State: dp[i] = length of LIS ending at index i
Recurrence: dp[i] = max(dp[j] + 1) for all j < i where nums[j] < nums[i]
function lengthOfLIS(nums) {
const dp = new Array(nums.length).fill(1); // each element is a subsequence of length 1
for (let i = 1; i < nums.length; i++) {
for (let j = 0; j < i; j++) {
if (nums[j] < nums[i]) {
dp[i] = Math.max(dp[i], dp[j] + 1); // extend the subsequence
}
}
}
return Math.max(...dp);
}
// Time: O(n²), Space: O(n)
def length_of_lis(nums):
dp = [1] * len(nums) # each element is a subsequence of length 1
for i in range(1, len(nums)):
for j in range(i):
if nums[j] < nums[i]:
dp[i] = max(dp[i], dp[j] + 1) # extend the subsequence
return max(dp)
# Time: O(n²), Space: O(n)
static int lengthOfLIS(int[] nums) {
int[] dp = new int[nums.length];
Arrays.fill(dp, 1); // each element is a subsequence of length 1
int maxLen = 1;
for (int i = 1; i < nums.length; i++) {
for (int j = 0; j < i; j++) {
if (nums[j] < nums[i]) {
dp[i] = Math.max(dp[i], dp[j] + 1);
}
}
maxLen = Math.max(maxLen, dp[i]);
}
return maxLen;
}
// Time: O(n²), Space: O(n)
There’s an O(n log n) solution using binary search + patience sorting, but the O(n²) DP approach is what interviewers want us to explain first.
Word Break
Problem: Given a string and a dictionary of words, can we segment the string into a space-separated sequence of dictionary words?

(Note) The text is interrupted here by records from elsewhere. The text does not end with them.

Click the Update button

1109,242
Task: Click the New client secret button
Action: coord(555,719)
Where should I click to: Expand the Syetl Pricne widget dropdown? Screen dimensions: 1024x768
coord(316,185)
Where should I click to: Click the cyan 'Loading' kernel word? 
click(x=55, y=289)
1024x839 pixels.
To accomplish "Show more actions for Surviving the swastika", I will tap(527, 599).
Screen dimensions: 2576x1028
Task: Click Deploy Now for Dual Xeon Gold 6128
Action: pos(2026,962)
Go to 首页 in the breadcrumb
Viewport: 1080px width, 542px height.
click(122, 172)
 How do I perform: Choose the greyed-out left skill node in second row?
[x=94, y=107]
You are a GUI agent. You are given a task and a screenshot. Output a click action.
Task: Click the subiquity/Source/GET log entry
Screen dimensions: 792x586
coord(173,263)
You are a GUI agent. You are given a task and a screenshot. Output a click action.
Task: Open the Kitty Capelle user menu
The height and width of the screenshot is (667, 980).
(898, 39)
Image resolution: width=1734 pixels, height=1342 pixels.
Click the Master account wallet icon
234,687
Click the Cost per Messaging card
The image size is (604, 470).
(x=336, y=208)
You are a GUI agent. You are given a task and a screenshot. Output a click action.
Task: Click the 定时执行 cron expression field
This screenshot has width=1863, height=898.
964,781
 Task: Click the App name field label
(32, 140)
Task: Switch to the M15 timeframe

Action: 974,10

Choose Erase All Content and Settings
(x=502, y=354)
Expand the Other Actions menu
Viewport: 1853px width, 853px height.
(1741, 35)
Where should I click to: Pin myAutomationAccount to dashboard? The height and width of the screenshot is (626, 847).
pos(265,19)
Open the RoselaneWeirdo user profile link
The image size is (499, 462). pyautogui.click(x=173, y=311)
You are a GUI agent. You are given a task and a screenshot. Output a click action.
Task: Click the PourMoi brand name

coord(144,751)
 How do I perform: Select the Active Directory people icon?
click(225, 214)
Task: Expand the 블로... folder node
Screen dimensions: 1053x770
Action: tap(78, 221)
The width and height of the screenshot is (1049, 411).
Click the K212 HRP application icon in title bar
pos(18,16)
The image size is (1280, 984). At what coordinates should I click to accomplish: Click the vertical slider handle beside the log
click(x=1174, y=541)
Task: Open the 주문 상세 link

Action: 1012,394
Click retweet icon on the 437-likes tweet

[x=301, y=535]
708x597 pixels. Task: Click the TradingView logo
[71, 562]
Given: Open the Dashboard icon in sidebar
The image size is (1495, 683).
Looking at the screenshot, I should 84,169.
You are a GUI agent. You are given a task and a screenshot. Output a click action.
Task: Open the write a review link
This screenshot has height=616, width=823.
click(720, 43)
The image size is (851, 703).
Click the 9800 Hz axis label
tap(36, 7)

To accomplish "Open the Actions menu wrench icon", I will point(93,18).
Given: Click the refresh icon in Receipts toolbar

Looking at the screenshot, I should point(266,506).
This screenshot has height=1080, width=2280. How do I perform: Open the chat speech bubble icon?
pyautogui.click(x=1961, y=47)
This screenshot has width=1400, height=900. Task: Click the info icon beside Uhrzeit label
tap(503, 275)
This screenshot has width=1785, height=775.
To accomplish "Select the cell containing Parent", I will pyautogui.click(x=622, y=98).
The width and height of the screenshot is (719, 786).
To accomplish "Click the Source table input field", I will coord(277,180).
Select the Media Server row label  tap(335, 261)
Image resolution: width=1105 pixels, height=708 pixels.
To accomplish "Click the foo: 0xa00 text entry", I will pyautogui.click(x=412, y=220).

State: dp[i] = true if the substring s[0..i-1] can be segmented
Recurrence: dp[i] = true if there’s some j < i where dp[j] is true AND s[j..i] is in the dictionary
function wordBreak(s, wordDict) {
const words = new Set(wordDict);
const dp = new Array(s.length + 1).fill(false);
dp[0] = true; // empty string is valid
for (let i = 1; i <= s.length; i++) {
for (let j = 0; j < i; j++) {
if (dp[j] && words.has(s.slice(j, i))) {
dp[i] = true;
break; // found one valid split
}
}
}
return dp[s.length];
}
def word_break(s, word_dict):
words = set(word_dict)
dp = [False] * (len(s) + 1)
dp[0] = True # empty string is valid
for i in range(1, len(s) + 1):
for j in range(i):
if dp[j] and s[j:i] in words:
dp[i] = True
break # found one valid split
return dp[len(s)]
static boolean wordBreak(String s, List<String> wordDict) {
Set<String> words = new HashSet<>(wordDict);
boolean[] dp = new boolean[s.length() + 1];
dp[0] = true; // empty string is valid
for (int i = 1; i <= s.length(); i++) {
for (int j = 0; j < i; j++) {
if (dp[j] && words.contains(s.substring(j, i))) {
dp[i] = true;
break; // found one valid split
}
}
}
return dp[s.length()];
}
The 1D DP Pattern Cheat Sheet
Here’s the mental model for all 1D DP problems:
- Define
dp[i]— what does the answer at positionimean? - Find the transition — which previous states does
dp[i]depend on? - Set base cases —
dp[0],dp[1], etc. - Loop and fill — iterate through the array, filling each
dp[i] - Return the answer — usually
dp[n]ormax(dp)
If dp[i] only depends on the last 1-2 values, we can optimize space to O(1). If it depends on all previous values (like LIS), we need O(n) space.